Return the lines below exactly as they appear, please, starting with the first and ending with the one that contains "985x540 pixels.".

Stored data entries:
○ ○ ○

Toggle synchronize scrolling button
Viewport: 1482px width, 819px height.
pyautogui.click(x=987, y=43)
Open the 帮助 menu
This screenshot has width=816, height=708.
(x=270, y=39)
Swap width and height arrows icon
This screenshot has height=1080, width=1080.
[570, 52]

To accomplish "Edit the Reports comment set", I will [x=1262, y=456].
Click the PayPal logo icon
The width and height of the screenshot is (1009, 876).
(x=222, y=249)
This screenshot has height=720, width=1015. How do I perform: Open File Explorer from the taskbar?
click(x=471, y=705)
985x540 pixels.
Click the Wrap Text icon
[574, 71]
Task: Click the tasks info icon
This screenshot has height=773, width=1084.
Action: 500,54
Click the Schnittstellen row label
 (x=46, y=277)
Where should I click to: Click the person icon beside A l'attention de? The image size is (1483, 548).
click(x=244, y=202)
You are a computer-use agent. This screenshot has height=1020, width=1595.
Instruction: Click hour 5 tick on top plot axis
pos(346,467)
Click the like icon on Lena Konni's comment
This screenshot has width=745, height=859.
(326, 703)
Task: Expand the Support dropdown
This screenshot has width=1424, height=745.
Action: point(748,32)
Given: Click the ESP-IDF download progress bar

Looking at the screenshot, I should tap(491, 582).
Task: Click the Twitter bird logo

○ ○ ○

Expected output
Toggle synchronize scrolling button
Viewport: 1482px width, 819px height.
pyautogui.click(x=987, y=43)
Open the 帮助 menu
This screenshot has width=816, height=708.
(x=270, y=39)
Swap width and height arrows icon
This screenshot has height=1080, width=1080.
[570, 52]

To accomplish "Edit the Reports comment set", I will [x=1262, y=456].
Click the PayPal logo icon
The width and height of the screenshot is (1009, 876).
(x=222, y=249)
This screenshot has height=720, width=1015. How do I perform: Open File Explorer from the taskbar?
click(x=471, y=705)
985x540 pixels.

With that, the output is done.